# 2701HG-B 2Wire Wireless Gateway (ATT DSL Wireless Install)



## naturelleza

Hi. I'm not too certain I know what I'm doing when installing the 2wire Wireless Gateway (2701HG-B) that we received after signing up for DSL service with AT&T. 

I followed the instructions on how to connect the Wireless Gateway to my PC and while that works, I wanted to set up the Wireless Gateway for Wireless connections. I'm not too sure if it's working. All the lights on the Wireless Gateway light up green except for the the one labeled "Wireless". Does that mean it's not connected? Also when going to gateway.2wire.net (which is the Setup area for the Wireless Gateway) it shows that Ethernet: 1 and Wireless: 0. I'm trying to determine if the Wireless light isn't lighting up because I don't have another computer (laptop) available trying to to use the wireless connection... or if it's just not setup. 

Can anyone please provide me with some instruction or links to some site that has instructions on how to setup the wireless connection w/ the 2wire Wireless GAteway properly? Or does anyone know what it means that the Wireless light isn't lit up green?

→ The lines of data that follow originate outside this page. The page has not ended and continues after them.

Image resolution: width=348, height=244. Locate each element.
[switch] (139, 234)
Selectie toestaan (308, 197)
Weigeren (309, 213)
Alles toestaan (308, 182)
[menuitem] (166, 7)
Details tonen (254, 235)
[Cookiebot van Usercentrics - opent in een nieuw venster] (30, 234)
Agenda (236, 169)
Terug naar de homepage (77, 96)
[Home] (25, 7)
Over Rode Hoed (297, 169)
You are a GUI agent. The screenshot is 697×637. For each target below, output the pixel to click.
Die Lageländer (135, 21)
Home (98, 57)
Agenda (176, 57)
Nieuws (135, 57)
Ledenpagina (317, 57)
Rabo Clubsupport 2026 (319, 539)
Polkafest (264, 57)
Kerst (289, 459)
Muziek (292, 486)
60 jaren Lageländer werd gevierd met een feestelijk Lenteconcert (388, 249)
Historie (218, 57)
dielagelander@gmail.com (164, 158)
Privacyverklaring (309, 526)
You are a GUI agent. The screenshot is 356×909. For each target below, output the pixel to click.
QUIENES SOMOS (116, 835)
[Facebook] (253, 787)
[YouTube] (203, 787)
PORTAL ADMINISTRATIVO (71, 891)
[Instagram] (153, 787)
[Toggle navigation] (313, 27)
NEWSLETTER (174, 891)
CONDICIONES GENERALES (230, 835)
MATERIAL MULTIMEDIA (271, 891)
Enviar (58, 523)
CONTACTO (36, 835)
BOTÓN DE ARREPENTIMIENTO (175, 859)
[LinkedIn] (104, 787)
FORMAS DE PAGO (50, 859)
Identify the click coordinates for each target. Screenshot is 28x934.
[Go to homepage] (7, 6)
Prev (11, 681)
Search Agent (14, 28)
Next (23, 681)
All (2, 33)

I appreciate the help. Thank you!


----------



## TerryNet

Don't know that router specifically, but generally WLAN LED off means the wireless is disabled or broken. Is there an option to turn the wireless on or off? Or to set it to disabled, g only, b and g, etc.?


----------



## radken

first of all go into internet connections to make sure that the wireless card is in your computer is there.. If not you going to have to reinstall the drivers for it and then reboot...
After reboot your wireless card should see it.. Then all you have to do is enter the the encryption key and should be hooked up wirelessly to the router...

The Wireless LED will only lite up only if there is a wireless computer/card on that network


----------



## TerryNet

"The Wireless LED will only lite up only if there is a wireless computer/card on that network"

Is that a peculiarity of that particular router? Routers I have are happy to shine their WLAN to announce that their wireless radio is on, independent of whether there's anything around that could make use of it.


----------



## JohnWill

My Actiontec MI424WR blinks the light whenever it sends out it's SSID beacon. Obviously, the light gets busier when I connect a wireless computer.


----------



## 3sa

TerryNet:

*I have a 2701HG-B 2Wire Wireless Gateway* . Did anyone find out a way to disable the wireless feature on this modem/rtr?

Thanks!
3sa


----------



## JohnWill

*3sa*, please don't post to other threads for your issue, you already have you're own thread running.


----------



## 3sa

No problem.


----------



## penguinv

I had unplugged everything because I wanted to untangle wires.
Things light up but...

1. First I had no pages. 
2. I go to the ATT pages I hae, actually they say SBC who simply bought the ATT name. (ATT is no more. Long live the King.) I keep a bookmark to the System-Summary. These pages are already in your computer. TY ATT. After I got done with the wizard. The system pages said I had no dsl.
3. I tried calling them. Please try back during normal business hours. Now what?
4. Oops, I had plugged the dsl into an ethernet slot. Why did it fit?
Eventually it took a bit of a pliers thing (actually a big wirecutter) to pry it out of there without tweaking anything, especially the connecting wires.

5. So everything looks good and the wireless light is not on.
6. Went to system pages, it checks again I have dsl. YES.
Ran the wizard to make it all kosher.
7. Great. I get the internet. But what of the dsl.
8. I google. I spread result links out in tabs like seaweed on a beach.
9. I come here. I find this thread.
I read, only when another computer is accessing the wireless.
I read. no it always sends out a light signal because it is broadcasting.
10. I decide to test. Turn on the laptop. See the model light for wireless light up.
11. Great. I relax.

12. I appreciate this forum. I register.
I post this. (Kind of like jumping to the 12th step of AA without examining my past. Heh.) (Alternatively it is Seva, service.)


Have a good life.


----------